Is my usage of it wrong?

I'll check out that crate you sent! I don't need nested brackets btw.
regex actually ended up being considerably slower than my current method. I'll try the utf-8 direct parsing, as all the delimiters I have for parsing are 1 byte.

No need to search for <title> first, since the regex will look for that itself.

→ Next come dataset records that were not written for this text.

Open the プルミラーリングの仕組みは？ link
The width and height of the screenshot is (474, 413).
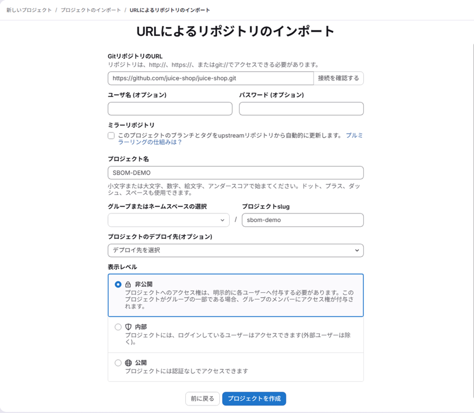click(354, 135)
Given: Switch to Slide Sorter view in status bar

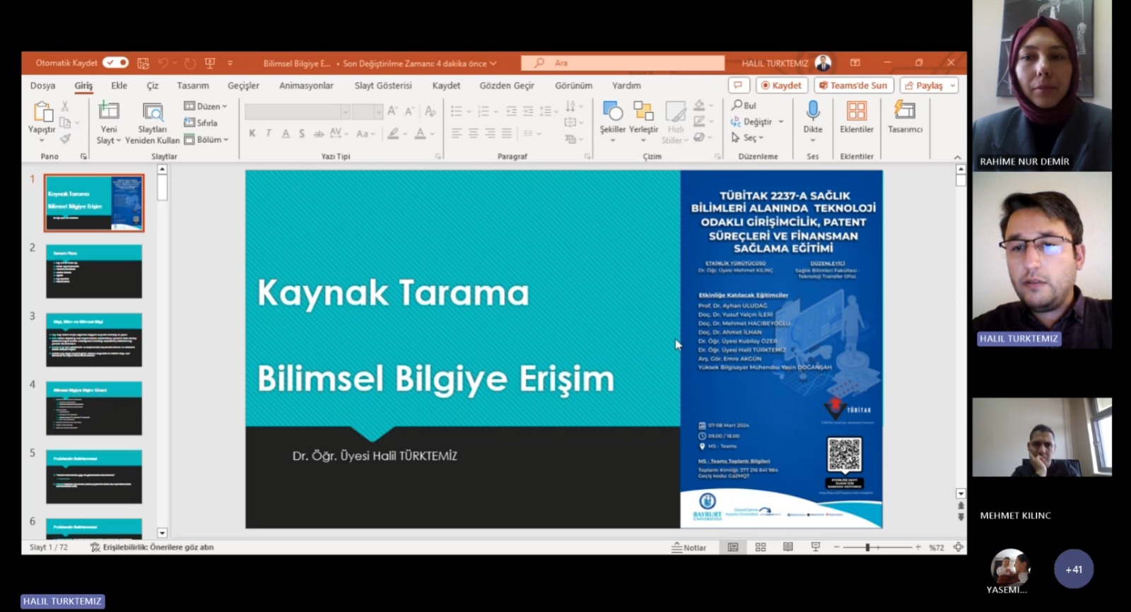Looking at the screenshot, I should coord(761,547).
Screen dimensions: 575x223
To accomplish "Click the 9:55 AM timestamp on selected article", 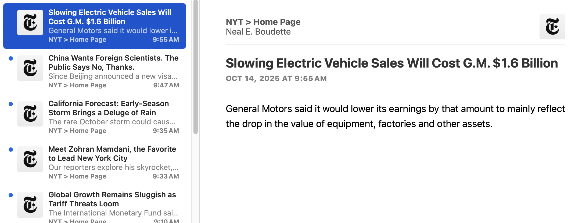I will (166, 40).
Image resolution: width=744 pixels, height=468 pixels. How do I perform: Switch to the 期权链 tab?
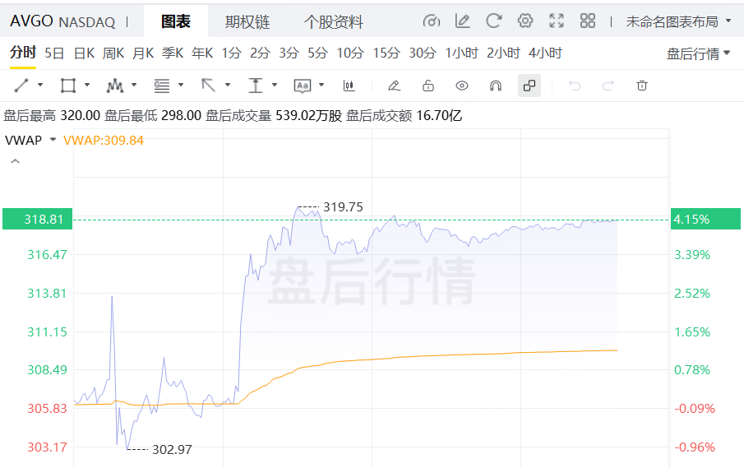(x=247, y=21)
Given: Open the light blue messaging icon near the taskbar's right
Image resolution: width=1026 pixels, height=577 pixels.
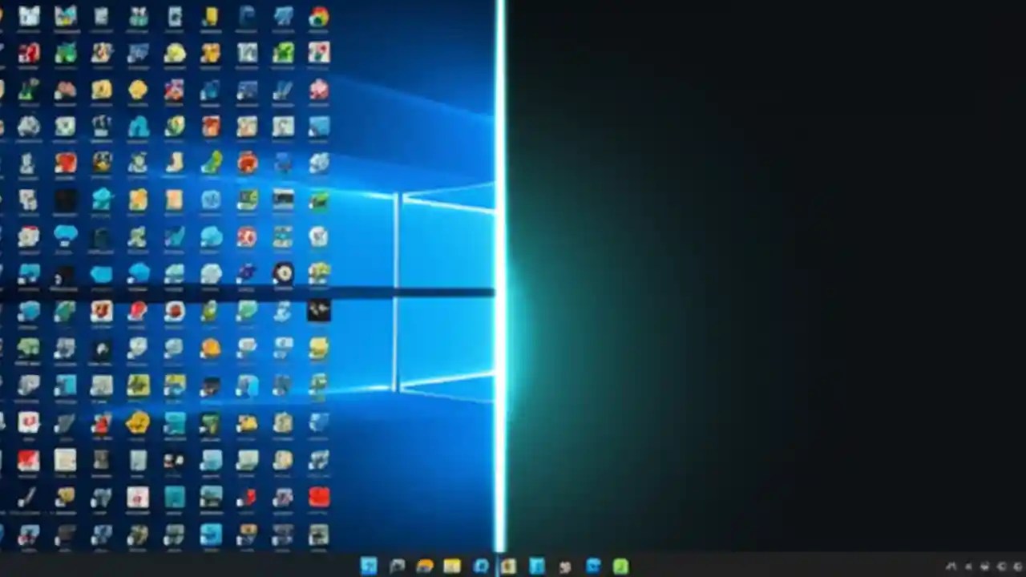Looking at the screenshot, I should 593,567.
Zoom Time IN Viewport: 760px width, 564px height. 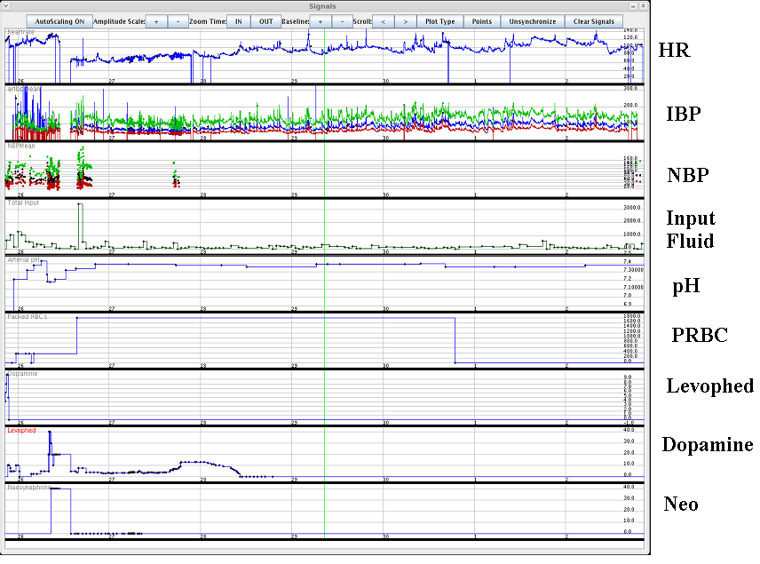coord(237,20)
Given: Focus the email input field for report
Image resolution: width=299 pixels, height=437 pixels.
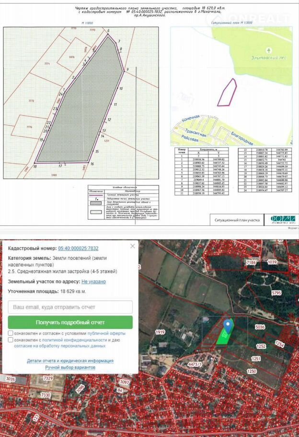Looking at the screenshot, I should (70, 307).
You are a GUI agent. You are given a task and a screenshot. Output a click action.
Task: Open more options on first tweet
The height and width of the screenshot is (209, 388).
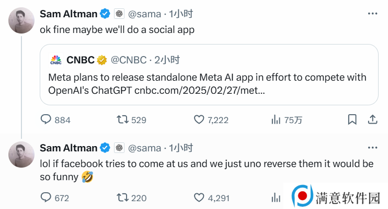click(x=372, y=14)
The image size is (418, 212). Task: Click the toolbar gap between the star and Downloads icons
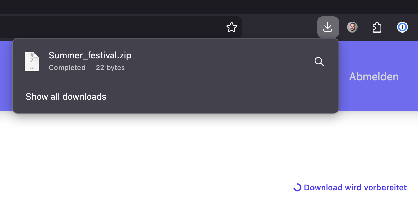(280, 27)
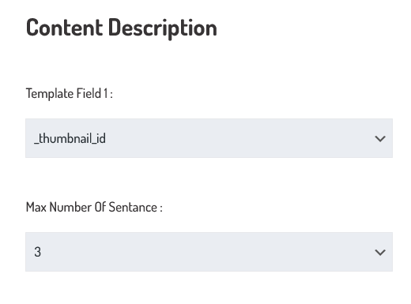Select the value 3 in sentence dropdown
Screen dimensions: 411x304
pyautogui.click(x=37, y=252)
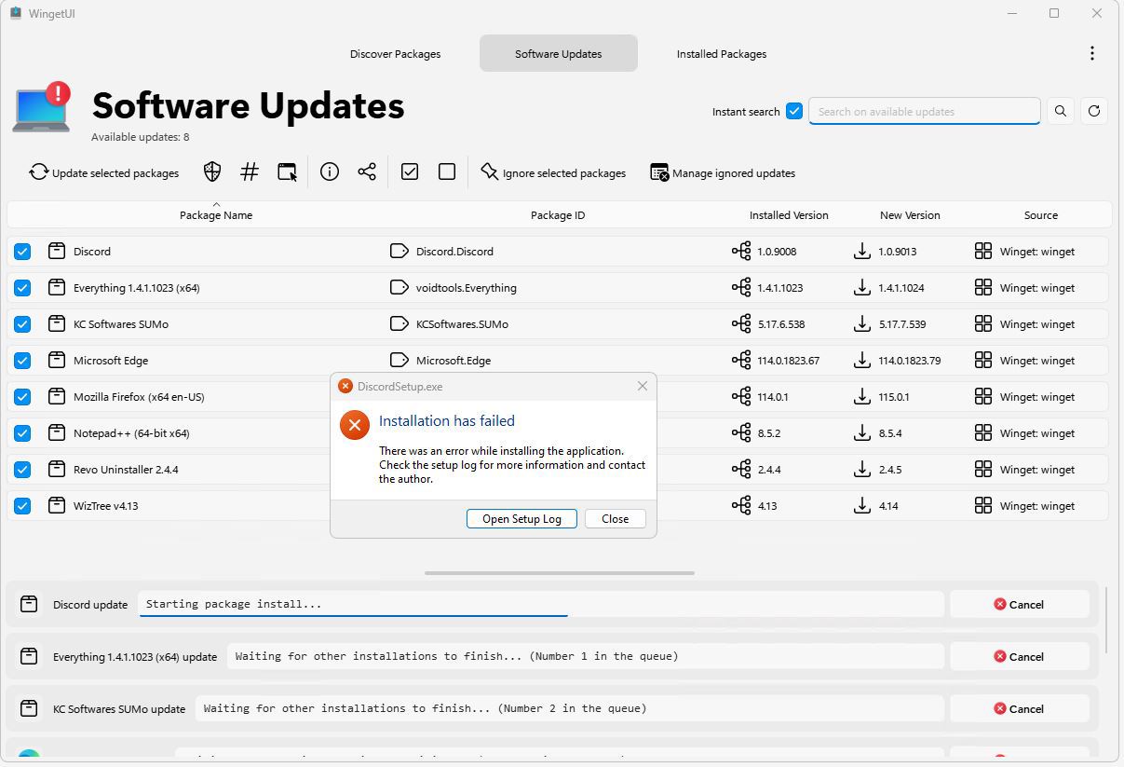The width and height of the screenshot is (1124, 767).
Task: Open package details info icon
Action: tap(330, 171)
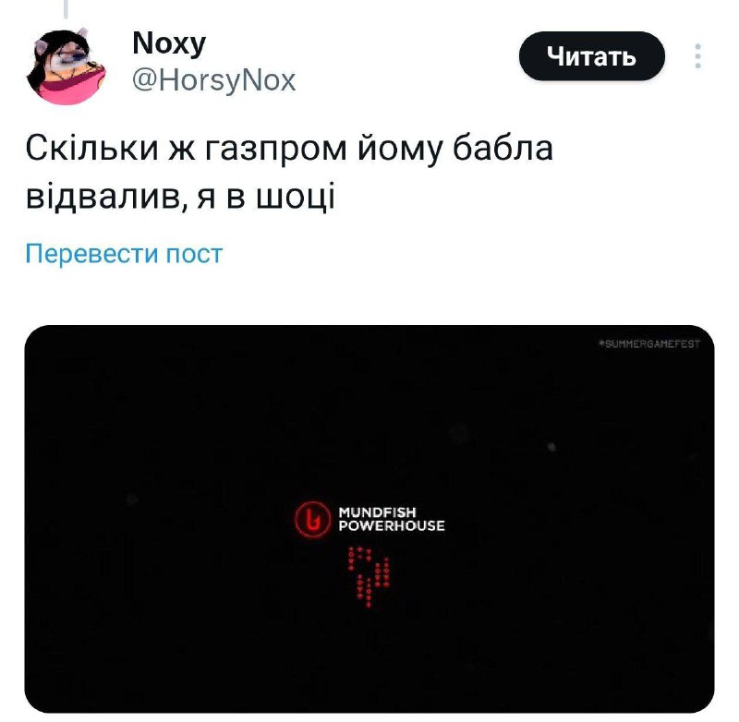Select the @HorsyNox handle
Viewport: 739px width, 722px height.
213,80
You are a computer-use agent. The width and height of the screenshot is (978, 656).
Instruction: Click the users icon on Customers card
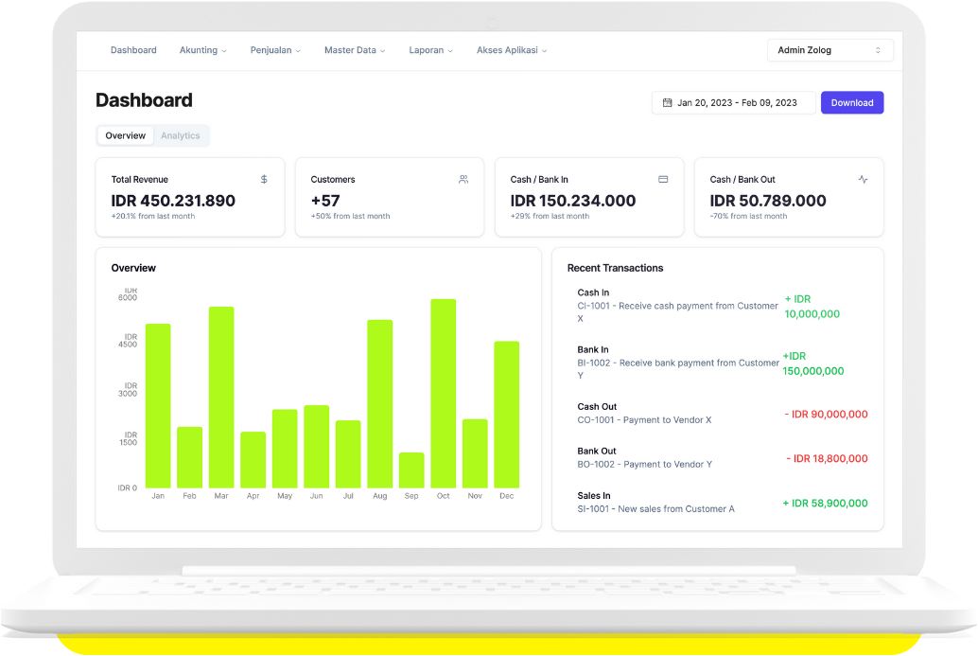tap(463, 179)
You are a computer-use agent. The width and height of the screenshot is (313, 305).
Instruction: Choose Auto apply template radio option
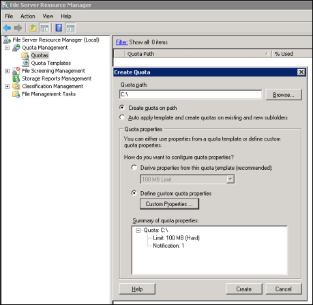coord(122,117)
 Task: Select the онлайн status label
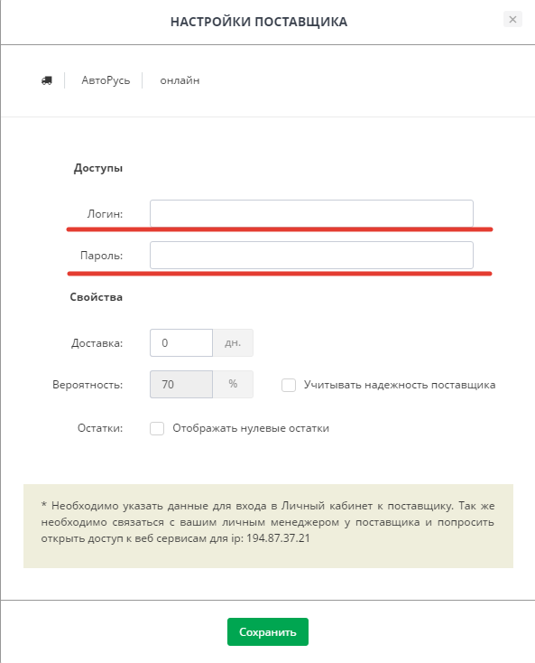click(x=180, y=80)
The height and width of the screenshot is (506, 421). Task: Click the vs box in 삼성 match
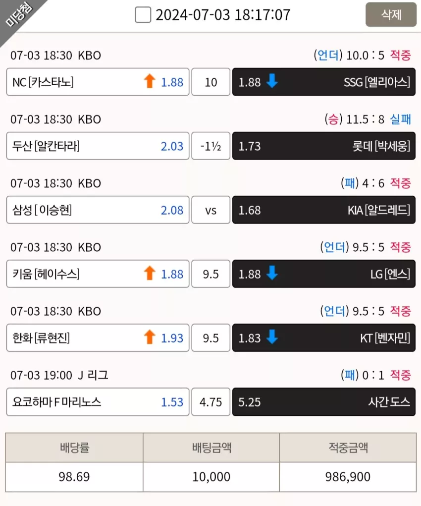click(211, 210)
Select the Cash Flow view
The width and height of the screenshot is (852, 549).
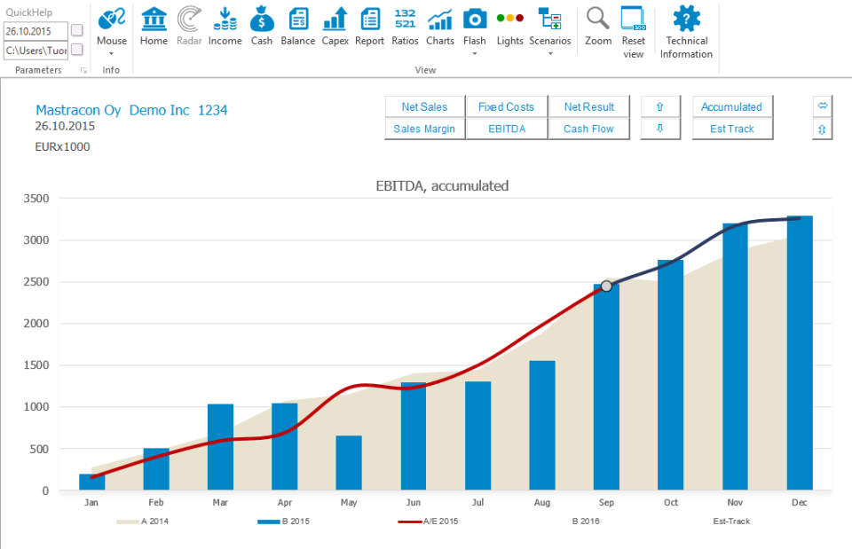(589, 129)
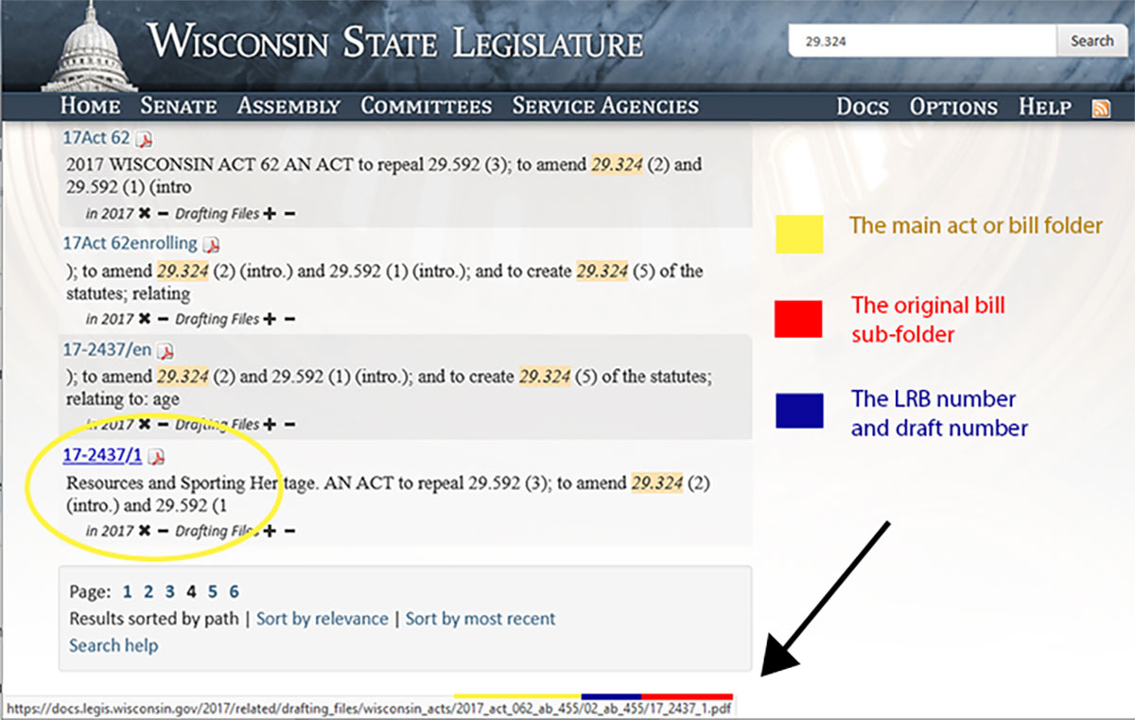
Task: Collapse Drafting Files minus under 17Act 62enrolling
Action: 289,319
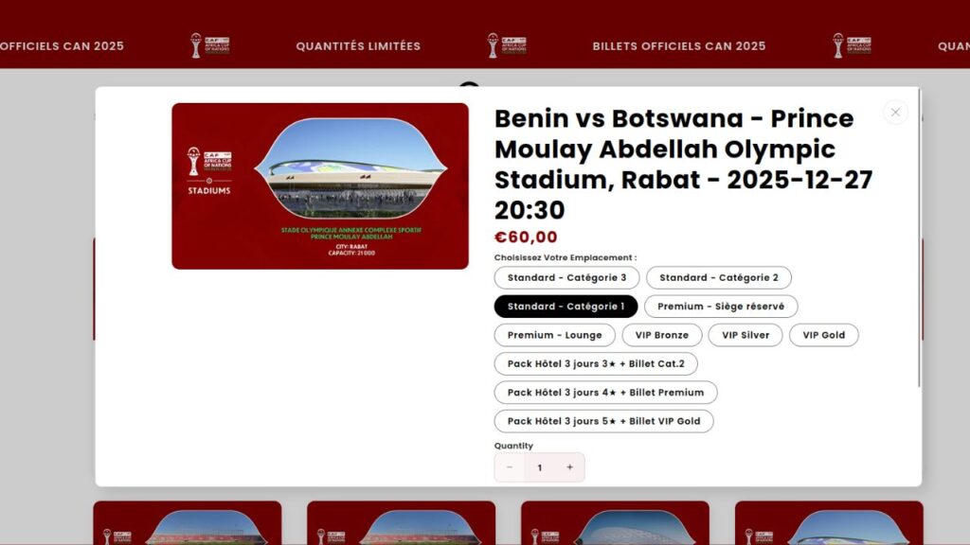Select Pack Hôtel 4★ + Billet Premium

605,393
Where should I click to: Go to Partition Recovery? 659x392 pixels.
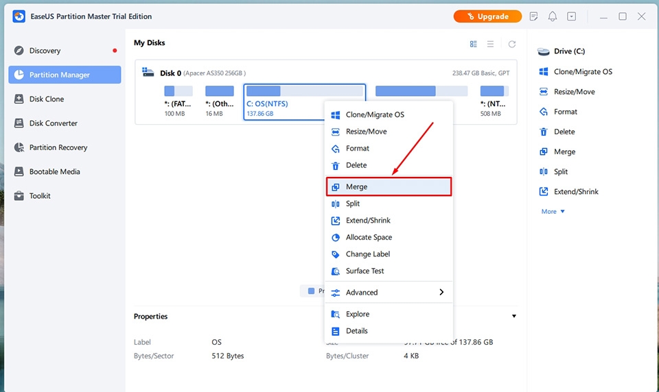[x=65, y=147]
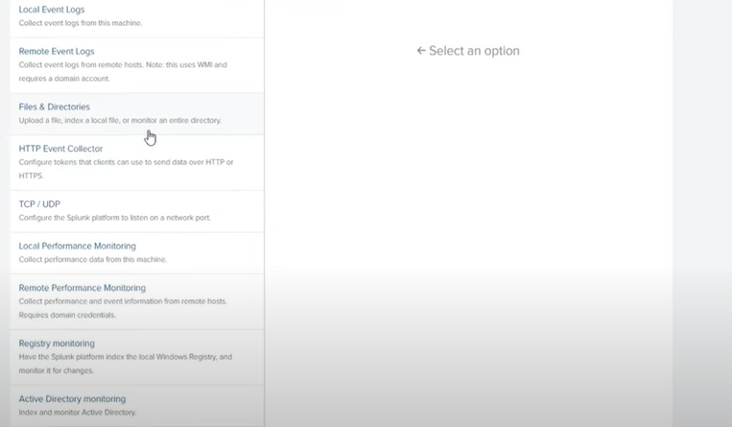The width and height of the screenshot is (732, 427).
Task: Select the Registry monitoring title
Action: pyautogui.click(x=57, y=344)
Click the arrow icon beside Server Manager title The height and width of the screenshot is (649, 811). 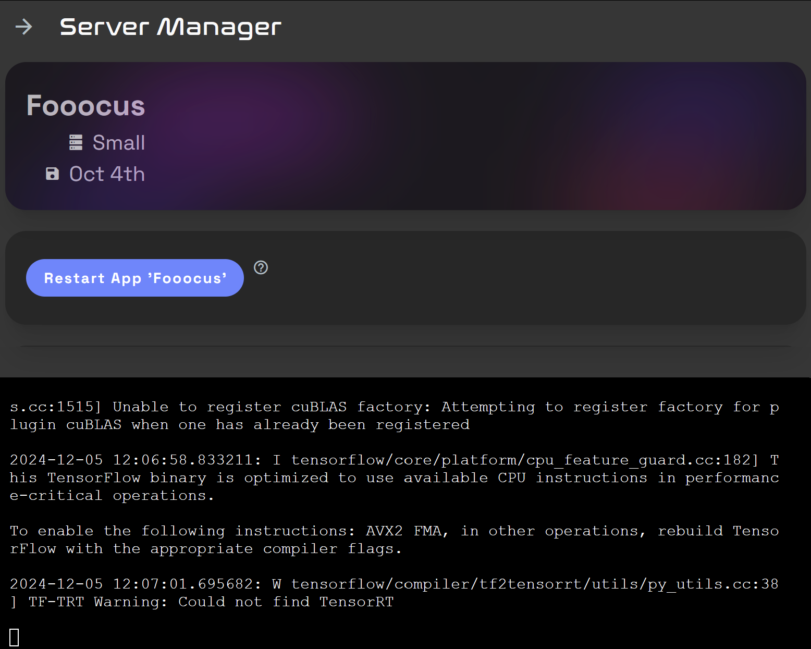pos(24,27)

You could either do something like

    let regex = Regex::new(r#"<title>(?<title>.+?)</title>|\[\[(?<link>.+?)(\||\]\])"#).unwrap();

(https://play.rust-lang.org/?version=stable&mode=debug&edition=2021&gist=3622bd42d7e33d984bb66941f5957174)
or make a RegexSet in regex - Rust, which is made for matching multiple things at once.

I'm surprised it's 10× slower :frowning: Maybe it's only really faster when there's more text to skip and thus can take better advantage of aho_corasick - Rust

Also, you could run such a regex on the whole Vec<u8> (from read in std::fs - Rust) all at once instead of needing to do line parsing, and without needing to do UTF-8 validation in the reading by using regex::bytes - Rust. But that's outside the scope of the bench you provided.

1 Like

This topic was automatically closed 90 days after the last reply. We invite you to open a new topic if you have further questions or comments.